Translate this sentence from the user scenarios text below into Spanish: "Analysts could be teachers, principals, principal investigators, biostatisticians, auditors, etc."

### EXCERPT TO READ
==================================================
User Scenarios
There are several types of administrative users and end-users for the Assessment package which drive the functional requirements. Here is a brief synopsis of their responsibilities in this package.
Package-level Administrator
Assigns permissions to other users for administrative roles.
Editor
Has permissions to create, edit, delete and organize in repositories Assessments, Sections and Items. This includes defining Item formats, configuring data validation and data integrity checks, configuring scoring mechanisms, defining sequencing/navigation parameters, etc.
Editors could thus be teachers in schools, principal investigators or biostatisticians in clinical trials, creative designers in advertising firms -- or OpenACS developers incorporating a bit of data collection machinery into another package.
Scheduler
Has permissions to assign, schedule or otherwise map a given Assessment or set of Assessments to a specific set of subjects, students or other data entry personnel. These actions potentially will involve interfacing with other Workflow management tools (e.g. an "Enrollment" package that would handle creation of new Parties (aka clinical trial subjects) in the database.
Schedulers could also be teachers, curriculum designers, site coordinators in clinical trials, etc.
Analyst
Has permissions to search, sort, review and download data collected via Assessments.
Analysts could be teachers, principals, principal investigators, biostatisticians, auditors, etc.
Subject
Has permissions to complete an Assessment providing her own responses or information. This would be a Student, for instance, completing a test in an educational setting, or a Patient completing a health-related quality-of-life instrument to track her health status. Subjects need appropriate UIs depending on Item formats and technological prowess of the Subject -- kiosk "one-question-at-a-time" formats, for example. May or may not get immediate feedback about data submitted.
==================================================
### ENTRIES SHOWN
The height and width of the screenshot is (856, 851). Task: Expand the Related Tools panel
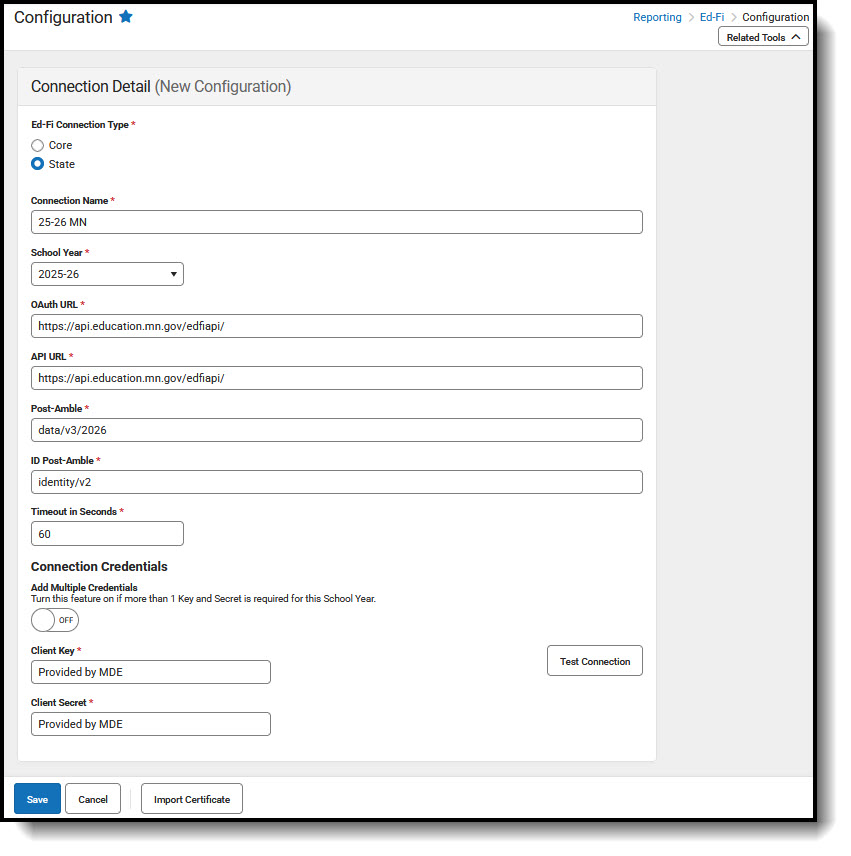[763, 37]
==================================================
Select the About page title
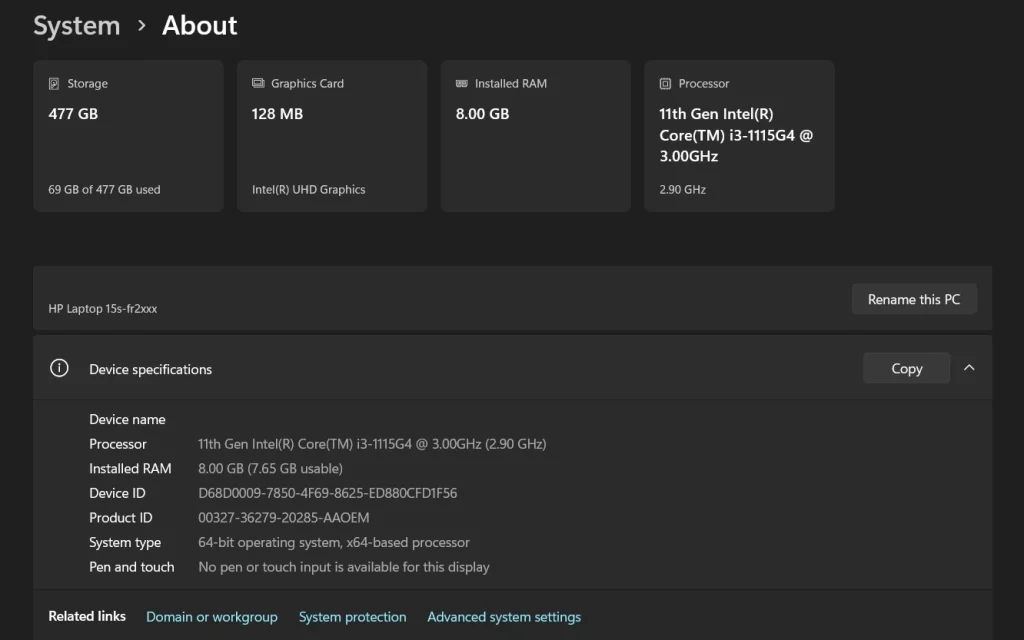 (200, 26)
==================================================
### SOLVED EXERCISE
Los analistas podrían ser docentes, directores de escuela, investigadores principales, bioestadísticos, auditores, etc.